Both Shahab and Saskatchewan Health Authority CEO Scott Livingstone rejected an argument that health care staff who work in more than one facility or community be tested before they go from one to another.

“There is no guarantee with swabbing and testing somebody that they’re not going to have the disease because of the incubation period,” Livingstone said.

“It would be testing someone who is asymptomatic and right now in our provinces and other provinces, it’s not being done. It’s being done on symptomatic people to ensure we’re doing it on the right people.”

He added that the province is having discussions about increasing testing, including on asymptomatic people, but hasn’t reached that decision yet.

Shahab said it’s not practical to test everybody once or twice a day every day, which is why the screening measures are in place.

“We do have two very important interventions” in the screening and masking requirements, he added.

While unions who represent health care and long term care workers welcomed the news, they’re looking for more to protect residents and employees.

The continuous masking policy and transition to single-site employment in acute and long-term care were praised by CUPE, which has been calling for such measures for weeks.

“This move puts in place protections for the most at-risk demographic: long term care residents,” the union, which represents care home workers, wrote in a press release.

They called for a masking policy that ensures it’s implemented across the health care sector and in all community-based services.

CUPE Local 5430 negotiated a letter of understanding (LOU) preventing workers from working in multiple facilities while maintaining their guaranteed hours, creates a labour pool for redeployment to respond to health care needs with clearly-established parameters, ensures no new layoffs for the duration of the agreement, protect employers redeployed from incurring expenses and ensures training and orientation to the required PPE for redeployed employees.

“We have seen a significant rise in precarious work in our health care system. Many of our members are forced to work multiple jobs, across jurisdictions, to cobble together full-time equivalency work,” said Sandra Seitz, president of Local 5430.

“This LOU will offer some protections to our members who are facing changes in the work environment from COVID-19.”

SEIU-West said it and other unions, including CUPE, SGEU, the Saskatchewan Union of Nurses and Health Sciences Association of Saskatchewan reached an agreement with the SHA to create a staff redeployment strategy for COVID-19.

“The health care unions have been calling on the SHA and the Ministry of Health for safety mechanisms to be put in place for staff and residents and to enhance access to Personal Protective Equipment (PPE) supplies over the past four weeks, with some success,” says President of SEIU-West, Barbara Cape. “This week we have focused on how to best build a human resource strategy that will allow our members to meet the care needs of Saskatchewan people safely during a forecasted COVID surge. At this time, it is imperative that our members have all of the resources they need to do this invaluable work within all facilities, agencies and services including the new assessment centres and test sites that have been set up across the province.”
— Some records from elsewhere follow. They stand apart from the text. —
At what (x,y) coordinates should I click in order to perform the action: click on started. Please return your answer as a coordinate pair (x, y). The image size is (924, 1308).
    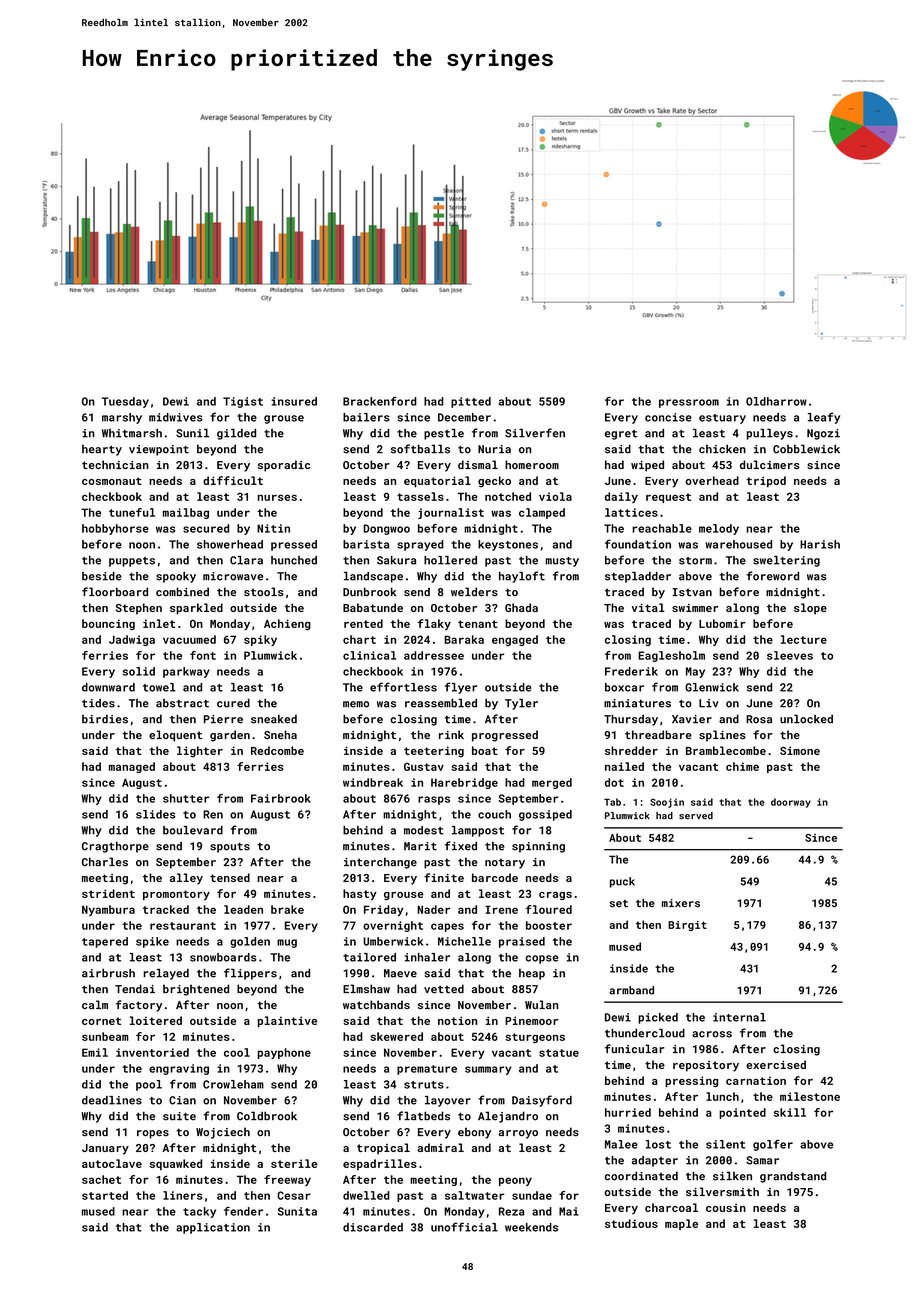
    Looking at the image, I should click on (105, 1195).
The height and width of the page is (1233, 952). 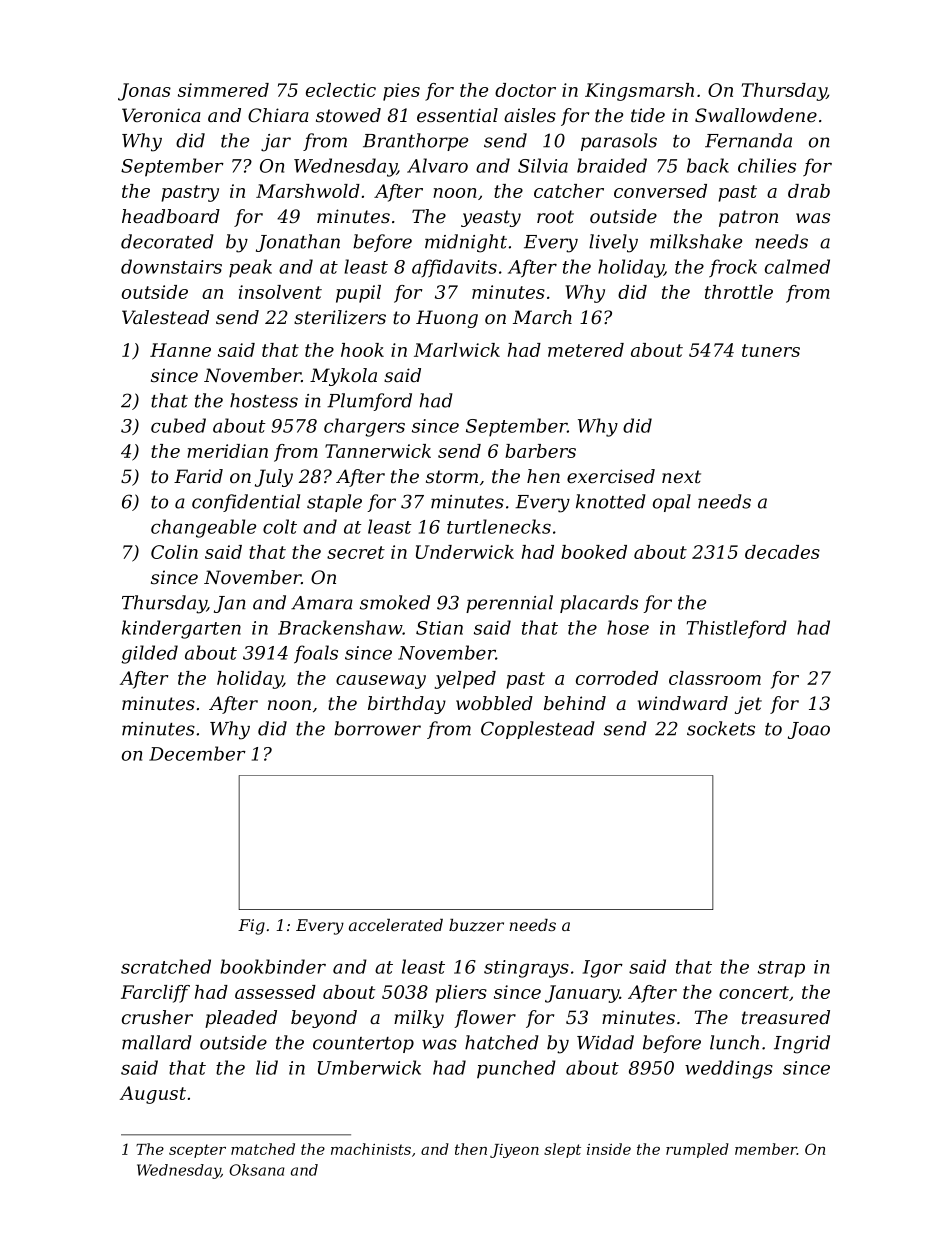 What do you see at coordinates (246, 503) in the page?
I see `confidential` at bounding box center [246, 503].
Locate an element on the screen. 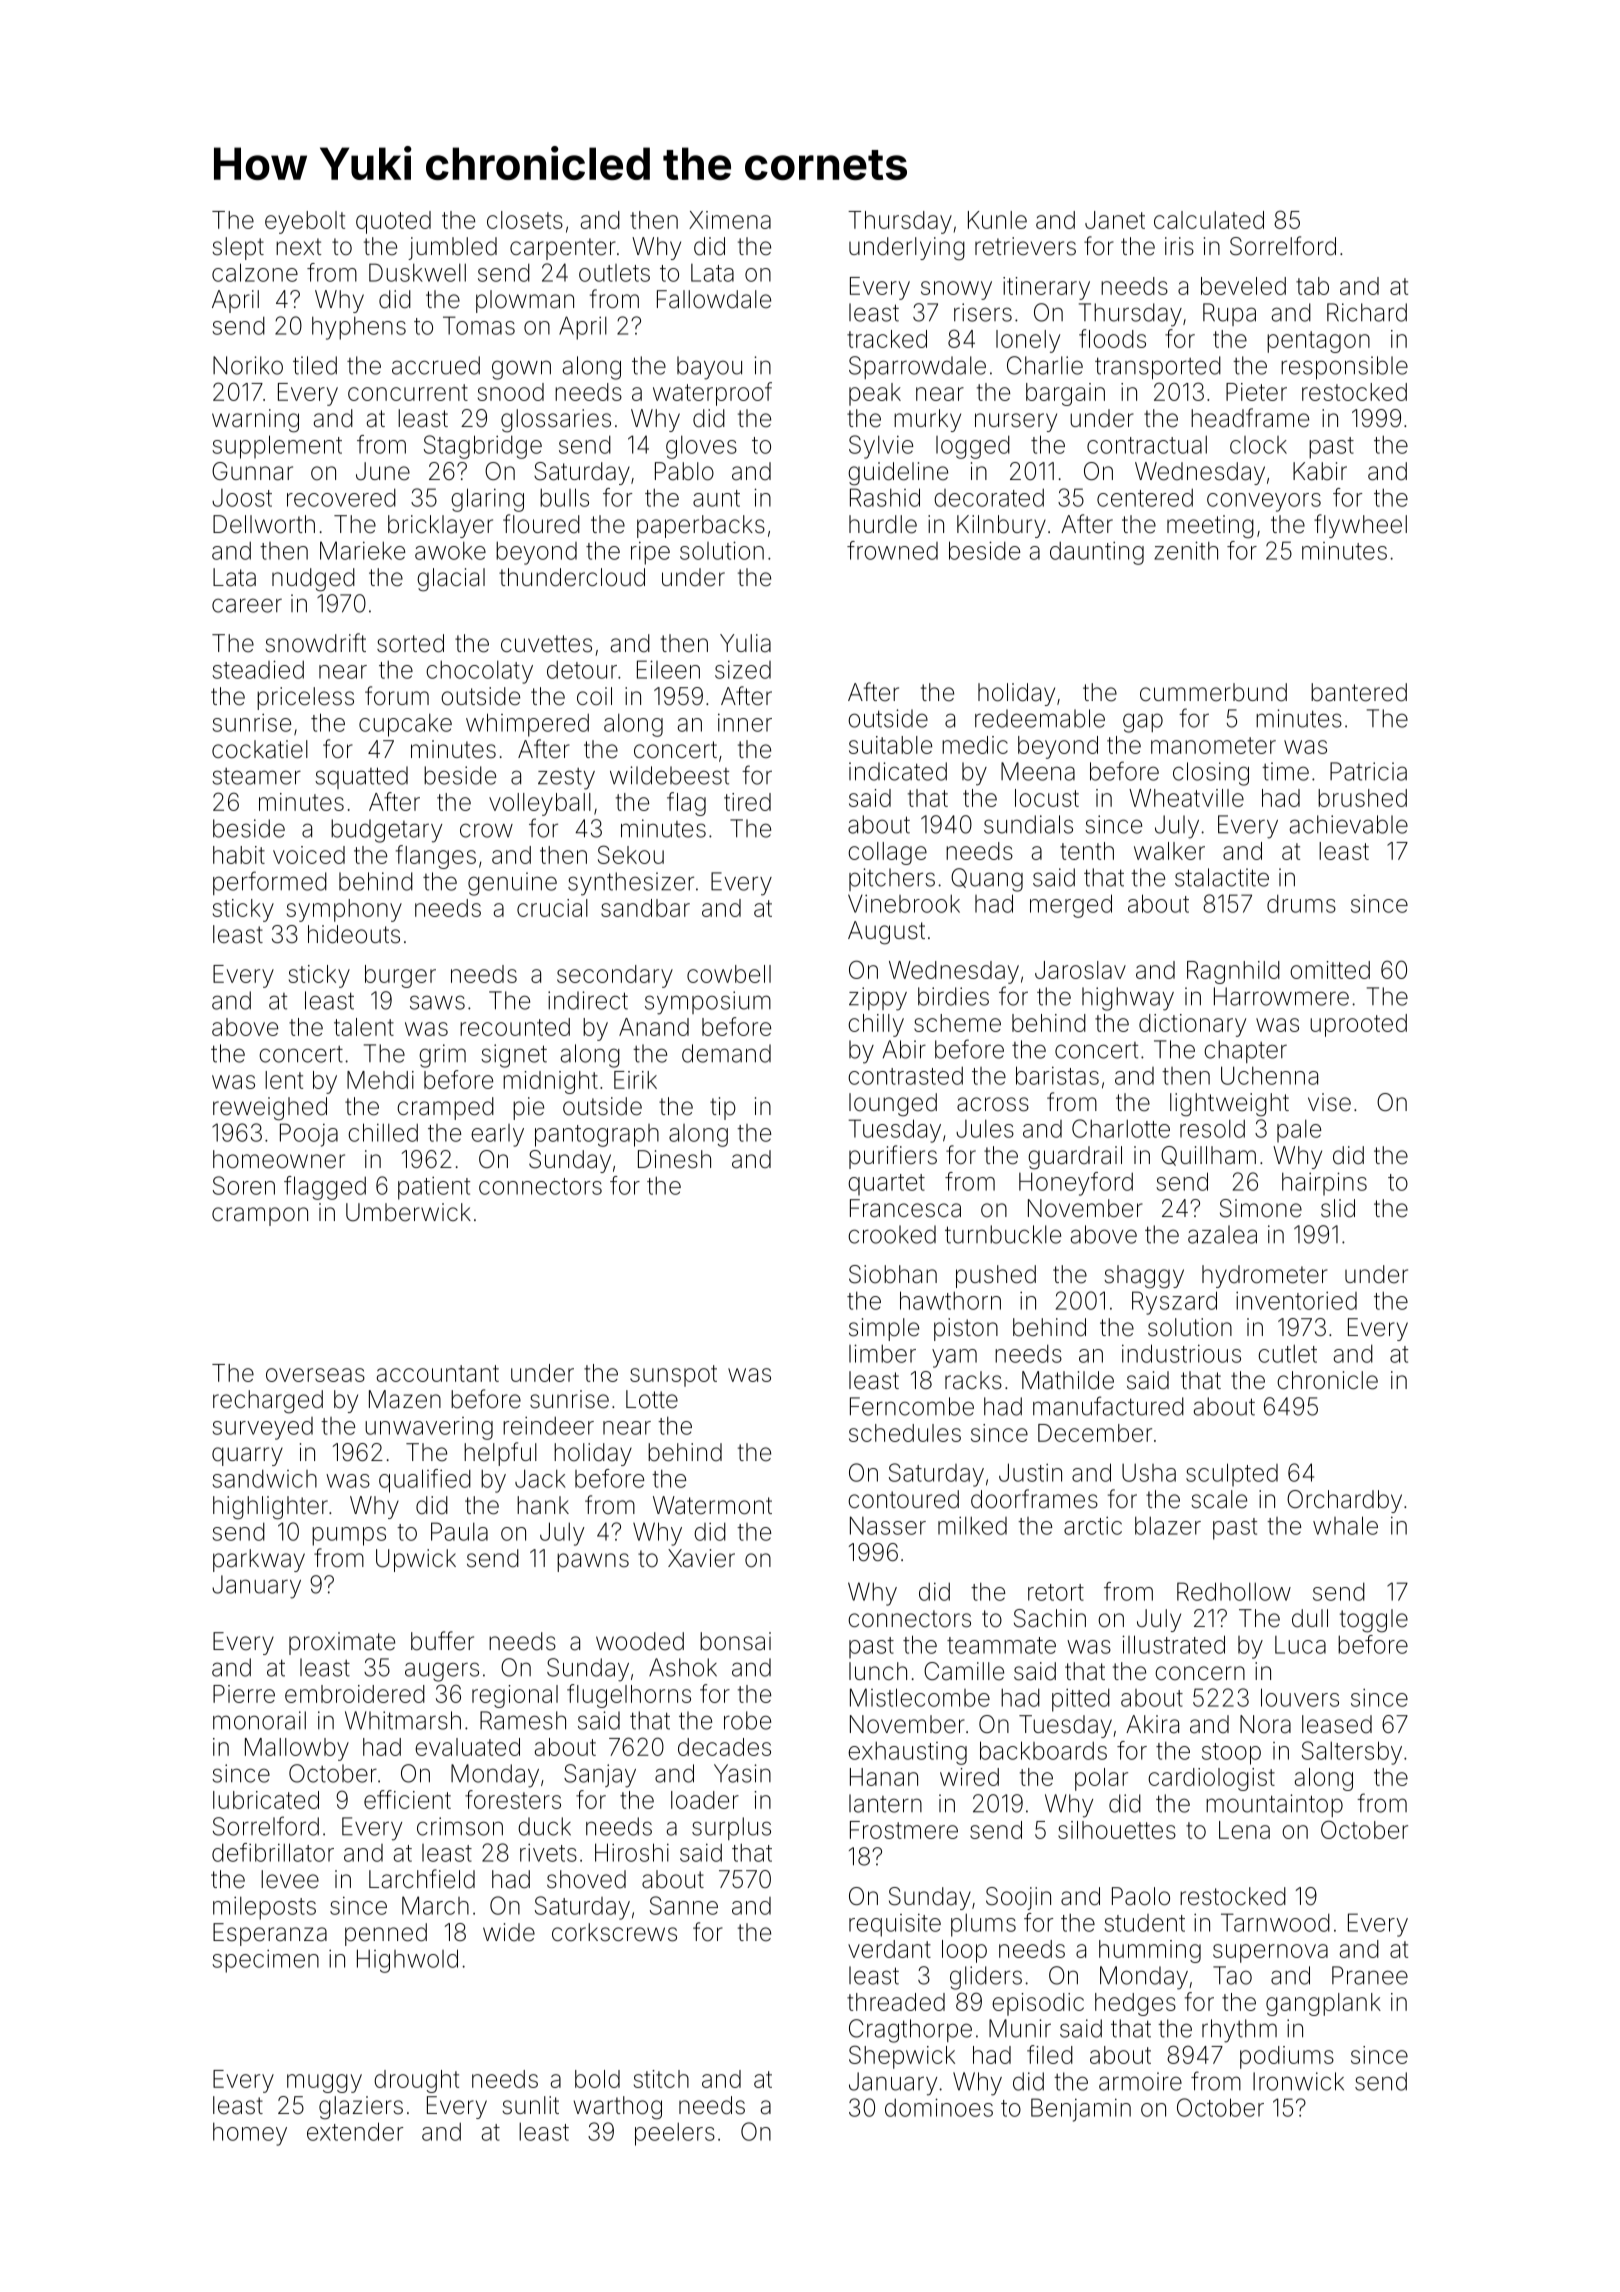 This screenshot has height=2292, width=1620. Ximena is located at coordinates (730, 220).
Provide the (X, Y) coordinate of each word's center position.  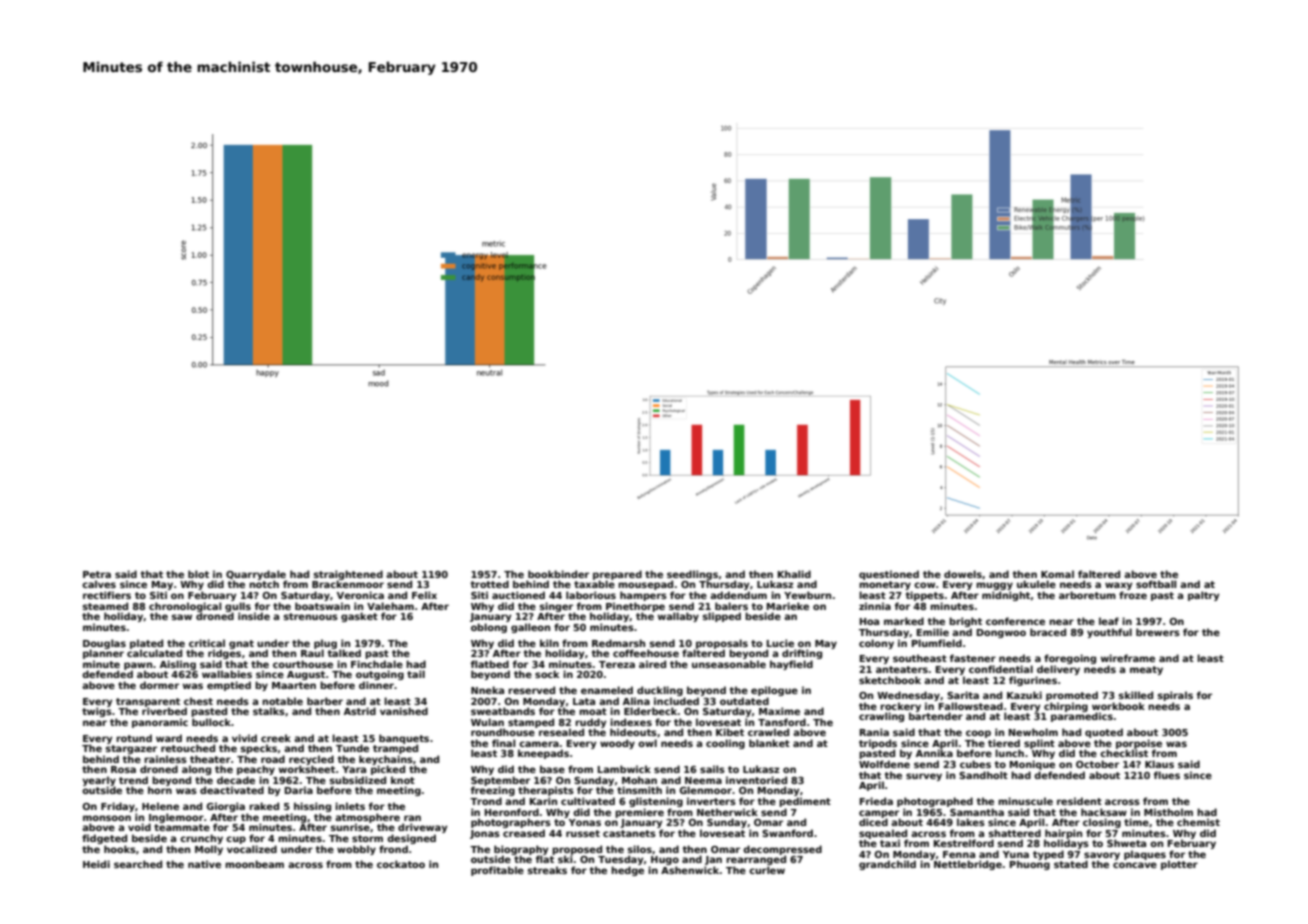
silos (640, 849)
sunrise (350, 827)
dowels (963, 574)
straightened (348, 575)
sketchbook (890, 680)
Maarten (294, 685)
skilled (1136, 695)
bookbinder (558, 574)
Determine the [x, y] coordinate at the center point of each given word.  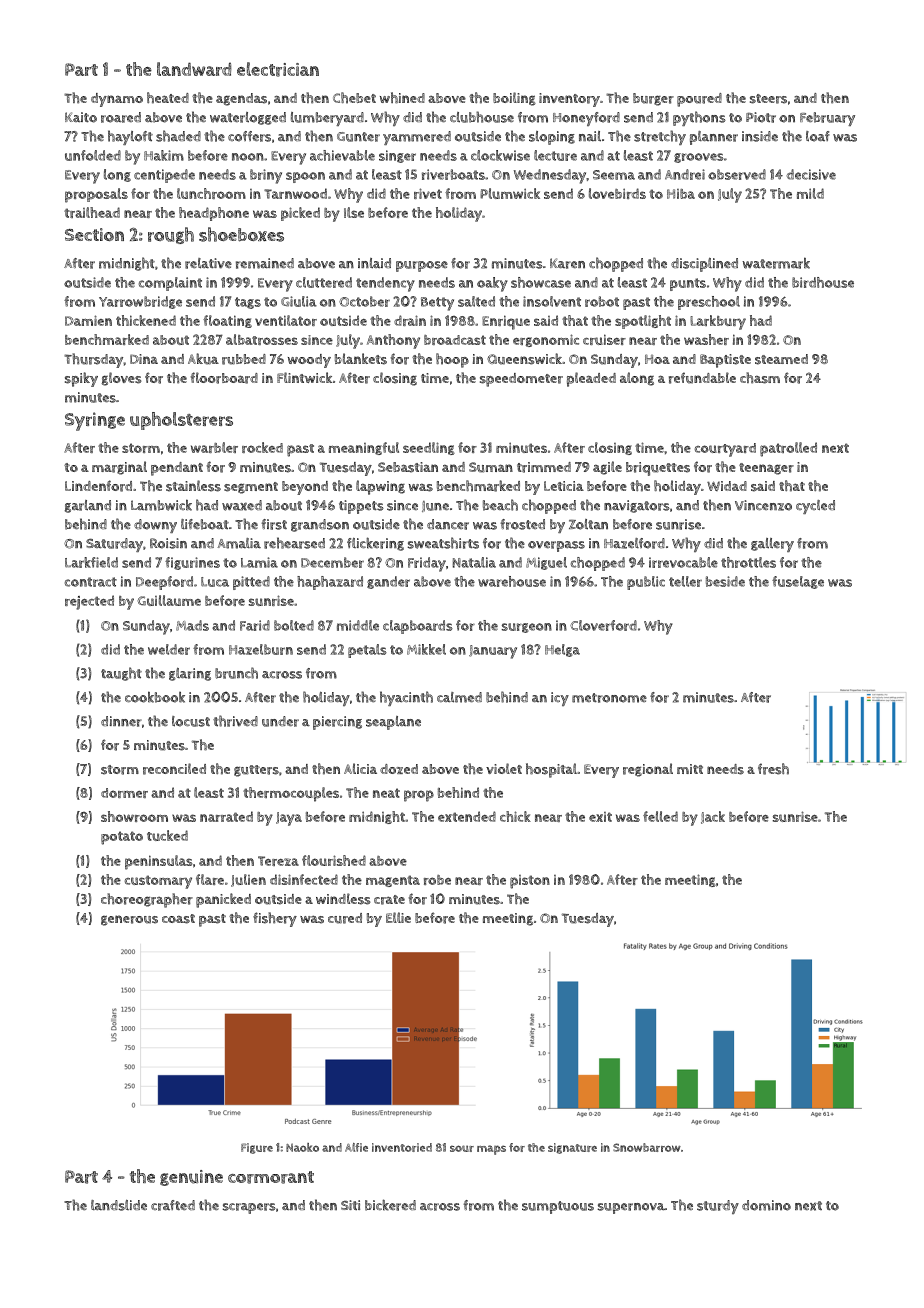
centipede [164, 176]
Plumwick [510, 193]
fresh [773, 769]
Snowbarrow [647, 1147]
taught [121, 674]
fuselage [798, 582]
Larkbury [718, 322]
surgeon [526, 628]
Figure [257, 1148]
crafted [173, 1205]
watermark [776, 263]
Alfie [356, 1147]
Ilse [354, 212]
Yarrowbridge [140, 302]
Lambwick [161, 505]
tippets [361, 507]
The agreement, she said, provides for cohorting of staff who are currently working at more than one workplace and creates a labour pool to ensure staffing levels are adequate.

The provincial NDP called for cohorting of staff earlier this week. The Federation of Sovereign Indigenous Nations (FSIN) also expressed concerns earlier this week that COVID-19 was being spread to the north by health care workers from urban centres. Peter Ballantyne Cree Nation said a Saskatoon-based nurse visited northern communities before then testing positive for the virus.

“It should have been done sooner, and we saw that was a choice in British Columbia that played a big role in decreasing outbreaks in long-term care there,” NDP leader Ryan Meili said during a Friday press conference.

He said he’s concerned about the growth in cases in northern Saskatchewan because they’re remote, further from care and have higher-density housing.